I’m still not completely sure I’m doing the right thing by passing so many of my books on, but the decision stands and the total I’ve disposed of is in excess of 350 – or nearer 750 if you count the ones I got rid of when we moved here. But they were the easiest ones, and now it feels like I’m eating ino my own history as box after box goes into the car boot. The ‘disposed of’ group includes a surprise hoard of college library books that I’d completely forgotten I ever had, but felt obliged to return to their rightful owner – which I did yesterday, and then discovered another four stowaways.

It’s feels like a rather revealing thing to do, as I hand them over a box at a time to the woman in the Oxfam shop. She was kind enough to say what interesting books they were, and inadvertently threw me into a bit of a tail spin because I felt I’d handed over something immensely personal – like a secret diary – to a complete stranger who would be listing them in some kind of inventory. No different than Google or Amazon and every other internet company who steals my most revealing information and then sells it on, but this was more personal and almost intimate.  When I was an early teenager and because I was incredibly shy, buying books or clothes became an absolute torment because I couldn’t shake off the feeling that I’d be judged by what I was buying.  It was only through the kindness of a bookseller called John- he was a bit of a legend – that I was given permission to browse all day if I wanted and buy whatever I wanted, but  I never realized that disposing of my books would land me in the same place.

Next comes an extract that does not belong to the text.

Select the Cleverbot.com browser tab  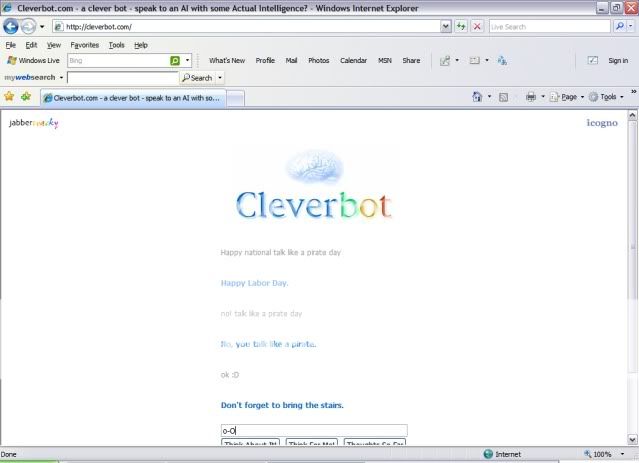pos(135,98)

So now each book that goes into the boxes leaves me second guessing what the reaction will be – goodness knows what today’s four boxes of rather arid theology will have done to my street cred – especially after four similar ones on Monday. So not for the first time I blurted out the first thing that came into my head, and I wondered aloud why on earth I’d kept them all, and postulated that it was in case I forgot who I was. I could almost see her thinking I was trying to tell her I’d got some sort of dementia, not least because on Monday I’d said (in another moment of brain fade) that I was doing this so our children wouldn’t have to “when I popped my clogs”.  I’m half expecting a letter of condolence from Oxfam and then my pointless shyness will turn into a clusterblurt.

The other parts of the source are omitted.